Hopefully for you this would be trivial to answer.
I have gvim and vim on Win7. Any time I redirect command result to file and open it with Vim (or Gvim, same effect) I have binary 0 (^@ sign) inserted between every characters.
So, instead of
r96130
I have
^@r^@9^@6^@1^@3^@0^@
Any idea how to (preferred) prevent it or (fine) get rid of it?
I tried substitution but obviously this ain't just ^@, it's a binary zero (I think) so it's not picked up on /^@
.
Edit(s):
1) Tried setting encoding to UTF-8 (encoding of content I am working on) and UTF-16 (per @Philippe Wendler's answer, thank you), to no avail.
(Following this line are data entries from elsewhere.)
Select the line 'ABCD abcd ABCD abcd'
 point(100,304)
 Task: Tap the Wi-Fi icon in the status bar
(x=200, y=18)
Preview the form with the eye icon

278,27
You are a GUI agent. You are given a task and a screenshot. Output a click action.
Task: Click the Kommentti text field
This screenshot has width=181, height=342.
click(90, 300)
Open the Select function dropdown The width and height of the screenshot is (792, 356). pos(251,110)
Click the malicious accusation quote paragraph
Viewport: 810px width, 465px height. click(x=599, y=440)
2) __PowerShell__ is the guilty party. When I do the redirection on usual command line (via cmd
) then there are no side-effects. Only files created on PowerShell sessions have these binary zeroes inserted.
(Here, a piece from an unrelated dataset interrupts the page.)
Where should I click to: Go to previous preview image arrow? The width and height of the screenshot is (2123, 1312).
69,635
3) Powershell goodies that @Christian mentioned didn't help. I'll leave the question unanswered as I've switched to Ubuntu as my main OS and use Vim there, so the only 'solution' here is now not to use PowerShell + Vim, which obviously is lacking as an answer. :-)
Solution!
Thanks @Emperor XLII for a solution! Posting here as it was in a comment so might not be visible enough:
dir | OutFile -Encoding UTF8 test
creates a file that appears in Vim without binary zeroes. Same happens if I run with Encoding to OEM, ASCII, and two others I've tested.
A promising tip lies in :he 'fileencodings'
- yes, plural, by @Dan Fitch, but I haven't tested it as I aready moved away from Win7 by that time.